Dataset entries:

____

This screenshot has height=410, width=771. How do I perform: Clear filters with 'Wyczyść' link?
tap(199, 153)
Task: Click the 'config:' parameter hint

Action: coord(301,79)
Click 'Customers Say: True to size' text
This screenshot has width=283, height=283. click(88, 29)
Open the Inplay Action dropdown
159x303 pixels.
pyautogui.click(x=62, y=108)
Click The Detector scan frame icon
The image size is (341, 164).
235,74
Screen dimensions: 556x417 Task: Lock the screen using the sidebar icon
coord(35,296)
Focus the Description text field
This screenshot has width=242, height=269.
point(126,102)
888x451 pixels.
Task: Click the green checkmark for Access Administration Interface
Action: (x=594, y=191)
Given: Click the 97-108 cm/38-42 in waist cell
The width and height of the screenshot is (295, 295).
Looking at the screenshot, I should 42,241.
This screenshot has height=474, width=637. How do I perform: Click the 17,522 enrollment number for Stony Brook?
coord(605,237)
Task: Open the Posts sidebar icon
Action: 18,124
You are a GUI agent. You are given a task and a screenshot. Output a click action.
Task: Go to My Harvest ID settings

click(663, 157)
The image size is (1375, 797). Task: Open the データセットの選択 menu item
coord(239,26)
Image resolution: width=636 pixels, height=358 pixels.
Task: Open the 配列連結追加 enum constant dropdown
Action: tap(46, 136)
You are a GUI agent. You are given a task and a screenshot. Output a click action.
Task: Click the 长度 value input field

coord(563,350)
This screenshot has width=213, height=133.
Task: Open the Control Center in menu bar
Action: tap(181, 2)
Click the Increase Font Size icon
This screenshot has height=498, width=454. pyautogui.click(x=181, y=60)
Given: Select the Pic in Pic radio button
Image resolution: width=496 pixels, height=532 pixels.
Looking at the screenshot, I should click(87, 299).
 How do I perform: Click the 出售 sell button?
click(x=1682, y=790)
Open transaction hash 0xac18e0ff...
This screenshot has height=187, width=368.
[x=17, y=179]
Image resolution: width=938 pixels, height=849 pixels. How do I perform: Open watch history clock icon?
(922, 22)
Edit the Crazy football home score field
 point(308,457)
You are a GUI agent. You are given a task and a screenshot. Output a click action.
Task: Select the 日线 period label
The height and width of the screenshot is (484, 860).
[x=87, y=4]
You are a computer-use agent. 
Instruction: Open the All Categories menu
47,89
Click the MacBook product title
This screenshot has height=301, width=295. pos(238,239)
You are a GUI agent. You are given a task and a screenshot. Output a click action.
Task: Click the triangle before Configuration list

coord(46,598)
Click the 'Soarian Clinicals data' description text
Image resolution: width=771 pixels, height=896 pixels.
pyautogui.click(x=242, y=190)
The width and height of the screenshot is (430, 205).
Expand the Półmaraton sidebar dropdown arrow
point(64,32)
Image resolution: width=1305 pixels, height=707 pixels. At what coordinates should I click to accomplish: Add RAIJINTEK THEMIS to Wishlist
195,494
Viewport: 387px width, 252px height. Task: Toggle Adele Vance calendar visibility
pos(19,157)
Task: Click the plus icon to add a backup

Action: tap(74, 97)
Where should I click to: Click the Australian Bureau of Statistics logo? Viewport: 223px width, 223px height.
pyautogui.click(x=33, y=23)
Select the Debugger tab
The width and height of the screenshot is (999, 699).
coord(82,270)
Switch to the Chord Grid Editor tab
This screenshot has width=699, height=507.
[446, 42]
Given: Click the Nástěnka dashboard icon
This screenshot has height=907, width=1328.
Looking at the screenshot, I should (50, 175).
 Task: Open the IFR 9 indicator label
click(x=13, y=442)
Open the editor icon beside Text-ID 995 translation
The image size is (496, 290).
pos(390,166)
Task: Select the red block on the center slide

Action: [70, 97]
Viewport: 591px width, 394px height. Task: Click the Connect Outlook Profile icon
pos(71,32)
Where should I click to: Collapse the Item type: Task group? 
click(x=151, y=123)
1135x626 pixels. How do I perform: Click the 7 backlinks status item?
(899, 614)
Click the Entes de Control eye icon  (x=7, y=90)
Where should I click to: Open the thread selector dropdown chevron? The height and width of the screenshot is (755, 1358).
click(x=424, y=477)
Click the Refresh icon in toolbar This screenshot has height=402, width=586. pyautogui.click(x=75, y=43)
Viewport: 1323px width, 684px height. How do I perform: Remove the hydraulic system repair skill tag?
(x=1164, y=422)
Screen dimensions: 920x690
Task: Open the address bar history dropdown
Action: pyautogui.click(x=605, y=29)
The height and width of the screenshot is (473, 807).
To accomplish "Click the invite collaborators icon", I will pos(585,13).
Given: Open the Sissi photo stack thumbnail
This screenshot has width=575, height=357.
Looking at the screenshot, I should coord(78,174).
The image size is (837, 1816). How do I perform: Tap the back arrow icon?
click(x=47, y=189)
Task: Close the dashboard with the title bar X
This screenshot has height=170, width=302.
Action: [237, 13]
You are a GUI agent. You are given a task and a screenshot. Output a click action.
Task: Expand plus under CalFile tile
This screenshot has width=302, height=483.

____

TO DO >>
Your answer should consist of the lines from the line with "Screen dimensions: 556x417" to the line with "Given: Click the 97-108" above, repeated exactly, both ends included.

OUTPUT OF THE TASK >>
Screen dimensions: 556x417 Task: Lock the screen using the sidebar icon
coord(35,296)
Focus the Description text field
This screenshot has width=242, height=269.
point(126,102)
888x451 pixels.
Task: Click the green checkmark for Access Administration Interface
Action: (x=594, y=191)
Given: Click the 97-108 cm/38-42 in waist cell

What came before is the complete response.